Patterns

As briefly discussed before, Graphbrain provides a pattern language to query and match hyperedges in the hypergraph. These patterns are valid hyperedges, and can even be stored in the hypergraph themselves. Patterns are defined with the help of special atoms: wildcards and variables. The former are useful for simply querying and matching, while the latter allow for the extraction of specific parts of a hyperedge.

Searching with wildcards

The basic wildcard is *. It matches any hyperedge. It allows for the definition of patterns like this:

(plays/P * *)

We can use them to search the hypergraph for matching hyperedges. For example:

>>> from graphbrain import *
>>> hg = hgraph('example.db')
>>> hg.add('(plays/P.so alice/C chess/C)')
(plays/P.so alice/C chess/C)
>>> list(hg.search('(plays/P.so * *)'))
[(plays/P.so alice/C chess/C)]

There are two more wildcard:

  • ., which only matches atoms.

  • (*), which only matches non-atomic hyperedges.

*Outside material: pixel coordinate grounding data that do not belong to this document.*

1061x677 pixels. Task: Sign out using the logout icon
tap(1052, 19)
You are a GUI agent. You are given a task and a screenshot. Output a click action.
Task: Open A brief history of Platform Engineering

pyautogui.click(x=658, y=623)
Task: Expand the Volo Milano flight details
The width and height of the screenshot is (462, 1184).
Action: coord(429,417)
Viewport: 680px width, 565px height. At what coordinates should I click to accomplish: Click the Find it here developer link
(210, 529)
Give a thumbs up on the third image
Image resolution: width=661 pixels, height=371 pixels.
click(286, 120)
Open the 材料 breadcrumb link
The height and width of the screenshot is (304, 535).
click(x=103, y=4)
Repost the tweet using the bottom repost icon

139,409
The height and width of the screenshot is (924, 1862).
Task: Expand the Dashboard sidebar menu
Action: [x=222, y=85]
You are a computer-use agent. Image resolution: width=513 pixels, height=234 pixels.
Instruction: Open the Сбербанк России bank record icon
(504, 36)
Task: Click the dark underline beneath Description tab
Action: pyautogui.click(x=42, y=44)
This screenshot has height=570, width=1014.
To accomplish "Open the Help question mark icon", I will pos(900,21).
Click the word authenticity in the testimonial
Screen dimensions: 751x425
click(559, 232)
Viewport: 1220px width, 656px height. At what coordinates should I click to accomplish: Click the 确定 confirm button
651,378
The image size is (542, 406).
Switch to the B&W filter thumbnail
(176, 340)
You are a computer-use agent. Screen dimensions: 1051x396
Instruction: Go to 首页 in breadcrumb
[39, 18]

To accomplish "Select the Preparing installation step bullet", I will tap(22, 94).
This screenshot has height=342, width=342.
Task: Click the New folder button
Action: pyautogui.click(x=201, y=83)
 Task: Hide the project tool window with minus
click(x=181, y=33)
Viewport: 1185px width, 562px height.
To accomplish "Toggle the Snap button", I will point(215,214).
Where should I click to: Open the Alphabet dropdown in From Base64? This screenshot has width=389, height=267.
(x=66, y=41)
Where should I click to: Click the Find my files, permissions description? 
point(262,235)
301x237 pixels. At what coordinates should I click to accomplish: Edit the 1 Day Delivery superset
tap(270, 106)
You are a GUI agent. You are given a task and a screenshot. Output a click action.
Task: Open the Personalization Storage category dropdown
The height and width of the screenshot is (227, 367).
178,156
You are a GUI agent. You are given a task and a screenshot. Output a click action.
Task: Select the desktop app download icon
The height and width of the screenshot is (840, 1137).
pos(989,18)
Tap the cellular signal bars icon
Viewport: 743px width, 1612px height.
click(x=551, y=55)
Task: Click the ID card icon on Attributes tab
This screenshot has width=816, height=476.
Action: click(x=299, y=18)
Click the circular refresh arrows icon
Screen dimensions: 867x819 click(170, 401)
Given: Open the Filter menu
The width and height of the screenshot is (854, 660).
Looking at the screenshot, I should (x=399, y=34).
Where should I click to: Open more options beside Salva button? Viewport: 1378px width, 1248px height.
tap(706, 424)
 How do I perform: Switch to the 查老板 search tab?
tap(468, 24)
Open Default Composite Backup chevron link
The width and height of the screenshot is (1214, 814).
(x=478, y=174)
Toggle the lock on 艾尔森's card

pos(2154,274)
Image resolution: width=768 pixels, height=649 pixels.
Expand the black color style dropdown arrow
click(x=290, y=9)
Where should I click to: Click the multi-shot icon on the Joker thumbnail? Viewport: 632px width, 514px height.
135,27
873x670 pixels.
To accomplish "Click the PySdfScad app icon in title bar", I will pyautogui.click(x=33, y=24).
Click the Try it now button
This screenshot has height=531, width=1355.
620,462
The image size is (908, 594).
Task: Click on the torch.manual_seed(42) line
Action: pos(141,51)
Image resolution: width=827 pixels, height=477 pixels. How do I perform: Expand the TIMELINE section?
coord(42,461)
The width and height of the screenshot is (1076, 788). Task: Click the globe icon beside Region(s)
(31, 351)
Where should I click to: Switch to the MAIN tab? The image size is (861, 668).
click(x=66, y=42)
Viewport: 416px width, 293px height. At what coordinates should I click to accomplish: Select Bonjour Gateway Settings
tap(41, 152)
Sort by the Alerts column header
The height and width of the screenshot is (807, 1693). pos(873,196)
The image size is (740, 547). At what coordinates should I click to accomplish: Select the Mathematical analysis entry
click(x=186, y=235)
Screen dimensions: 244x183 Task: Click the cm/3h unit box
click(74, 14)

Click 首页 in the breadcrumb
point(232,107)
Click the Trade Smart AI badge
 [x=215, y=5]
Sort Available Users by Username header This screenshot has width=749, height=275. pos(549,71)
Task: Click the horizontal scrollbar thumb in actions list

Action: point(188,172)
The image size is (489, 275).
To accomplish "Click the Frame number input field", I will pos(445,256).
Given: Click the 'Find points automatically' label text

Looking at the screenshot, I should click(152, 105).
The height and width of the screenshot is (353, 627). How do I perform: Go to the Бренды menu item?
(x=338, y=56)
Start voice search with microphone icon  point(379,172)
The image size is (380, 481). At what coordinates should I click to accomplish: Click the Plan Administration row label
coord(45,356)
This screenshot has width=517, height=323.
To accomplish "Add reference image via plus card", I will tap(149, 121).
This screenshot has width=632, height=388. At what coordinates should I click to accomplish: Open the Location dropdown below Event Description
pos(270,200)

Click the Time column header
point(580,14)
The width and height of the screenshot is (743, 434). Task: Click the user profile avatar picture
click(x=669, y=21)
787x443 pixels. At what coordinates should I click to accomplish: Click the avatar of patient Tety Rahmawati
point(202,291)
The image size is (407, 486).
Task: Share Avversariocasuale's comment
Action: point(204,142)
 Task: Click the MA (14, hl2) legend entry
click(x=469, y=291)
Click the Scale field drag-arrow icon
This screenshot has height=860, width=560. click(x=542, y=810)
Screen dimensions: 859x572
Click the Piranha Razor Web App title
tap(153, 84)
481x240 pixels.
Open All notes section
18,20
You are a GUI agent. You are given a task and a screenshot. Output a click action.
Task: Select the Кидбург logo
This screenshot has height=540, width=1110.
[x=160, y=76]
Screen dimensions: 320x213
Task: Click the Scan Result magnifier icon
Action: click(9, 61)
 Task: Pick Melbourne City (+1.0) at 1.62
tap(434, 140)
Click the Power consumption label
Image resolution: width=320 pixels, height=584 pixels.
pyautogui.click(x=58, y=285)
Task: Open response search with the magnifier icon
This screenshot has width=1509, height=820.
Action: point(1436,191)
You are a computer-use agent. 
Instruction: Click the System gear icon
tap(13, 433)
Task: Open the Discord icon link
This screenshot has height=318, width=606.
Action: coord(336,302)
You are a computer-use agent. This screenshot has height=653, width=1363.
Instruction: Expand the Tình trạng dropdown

Furthermore, it is possible to specify types and roles in wildcards, as in any other atom. For example */C only matches hyperedges of type concept. (*/C) only matches non-atomic hyperedges of type concept, and so on.

It is possible to specify the optional presence of further arguments with the special atom ..., which simply indicates that any number (including zero) hyperedges may be present at that point. For instance:

(plays/P * *)

does not match:

(plays/P.sox alice/C chess/C (at/T (the/M club/C)))

but this pattern does:

(plays/P * * ...)

Matching argroles

Argroles can be specified in patterns. So:

(plays/P.so * *)

matches:

(plays/P.so alice/C chess/C)

but not:

(plays/P.sox alice/C chess/C (at/T (the/M club/C)))

It is often desirable to match for the presence of a given set of argroles, independently of their respective positions, or of the presence of further argroles outside the set. This is indicated by surrounding with curly brackets the set of argroles that is to be matched in this way. For example:

(is/P.{sc} * */C)

The above pattern would match both (independently of position):

(is/P.sc (the/M sky/C) blue/C)
(is/P.cs blue/C (the/M sky/C))

and also (independently of the presence of further argroles outside the set):

(is/P.scx (the/M sky/C) blue/C (in/T (the/M morning/C)))

In fact, when specifying argroles, more often than not this is the behavior that is the most useful, because it allows for the matching of the participants of a relationship purely according to the role they play in it (subject, object, etc.).

Sometimes it is also desirable to explicitly forbid certain argument roles. This is achieved by indicating them after ‘-’ in the argrole sequence. For example:

(plays/P.{so}-x * *)

does not match:

(plays/P.sox alice/C chess/C (at/T (the/M club/C)))

When using Hypergraph.search(), order-independent (curly-braces) and argrole exclusions (-) only work in non-strict mode.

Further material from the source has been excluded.